SOURCE EXCERPT:
━━━━

Over the years, Georgia Tech architects have used Atlanta as their proving ground. The result has been dramatic.

By David Kennedy

I'm gonna see the world--Italy, Greece, the Parthenon, the Coliseum," George Bailey proclaims in the movie It's a Wonderful Life. "Then I'm coming back here and go to college and see what they know, and then I'm gonna build things. I'm gonna build airfields; I'm gonna build skyscrapers a hundred stories high; I'm gonna build bridges a mile long..."

When the world comes to Atlanta for the 1996 Olympics, millions of people will see the kind of city George Bailey dreamed of building. Of course, Atlanta's coliseums, skyscrapers and airfields are not the accomplishments of one individual; but they are largely the work of hundreds of graduates from one institution--Georgia Tech.

━━━━

GIVEN INFORMATION:

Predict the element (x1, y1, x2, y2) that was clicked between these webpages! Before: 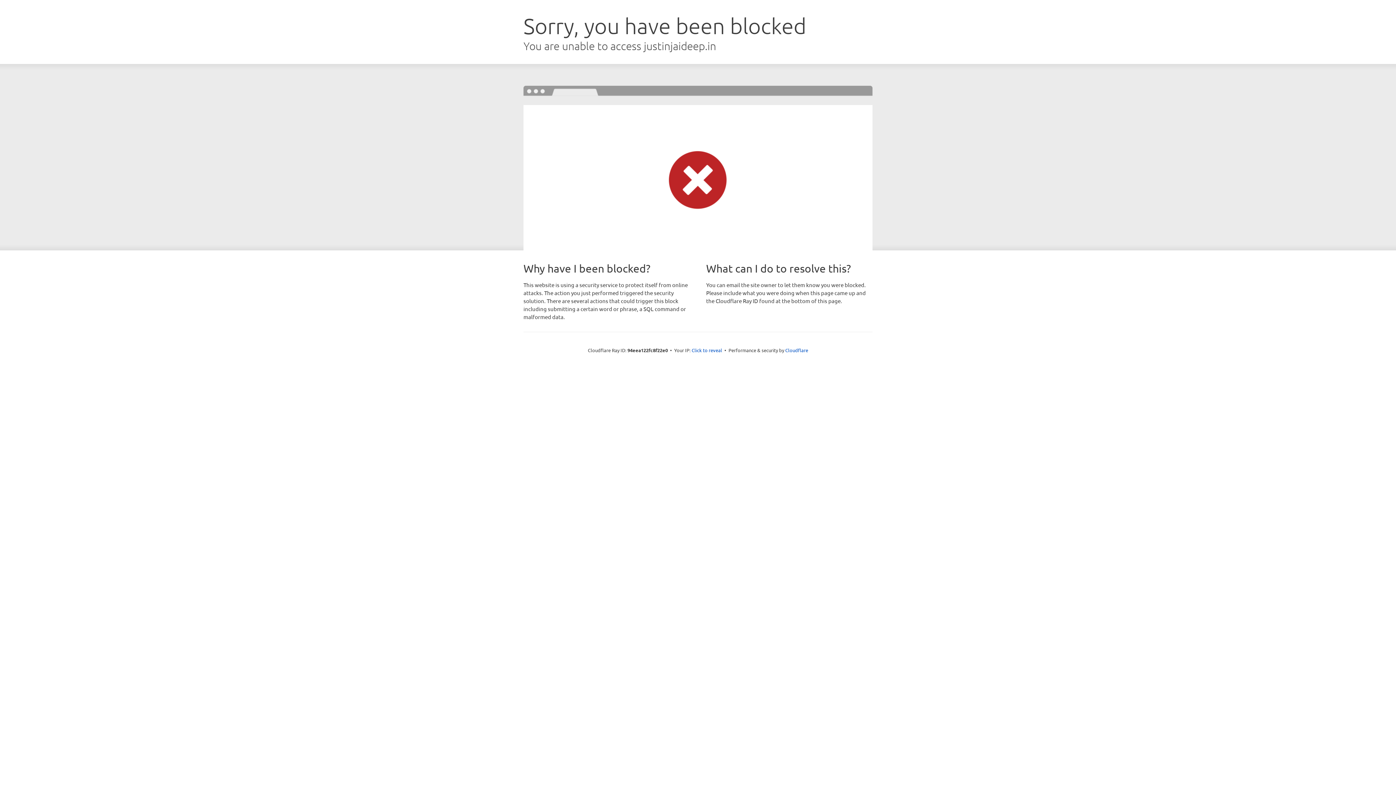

━━━━

EXERCISES TO COMPLETE:
**a.** Output the stretch from "When the world" through "one institution--Georgia Tech." in the Georgia Tech excerpt, word for word.
**b.** Does the Georgia Tech excerpt support each statement? (i) The George Bailey lines come from the movie It's a Wonderful Life. (ii) Atlanta's skyscrapers are the accomplishment of one individual. (iii) The Olympics coming to Atlanta are the 1996 Olympics. Answer yes or no for each, quoting the deciding words.
Rely only on the Georgia Tech excerpt.

CORRECT ANSWERS:
**a.**
When the world comes to Atlanta for the 1996 Olympics, millions of people will see the kind of city George Bailey dreamed of building. Of course, Atlanta's coliseums, skyscrapers and airfields are not the accomplishments of one individual; but they are largely the work of hundreds of graduates from one institution--Georgia Tech.

**b.**
(i) Yes: "George Bailey proclaims in the movie It's a Wonderful Life"
(ii) No: "Atlanta's coliseums, skyscrapers and airfields are not the accomplishments of one individual"
(iii) Yes: "When the world comes to Atlanta for the 1996 Olympics"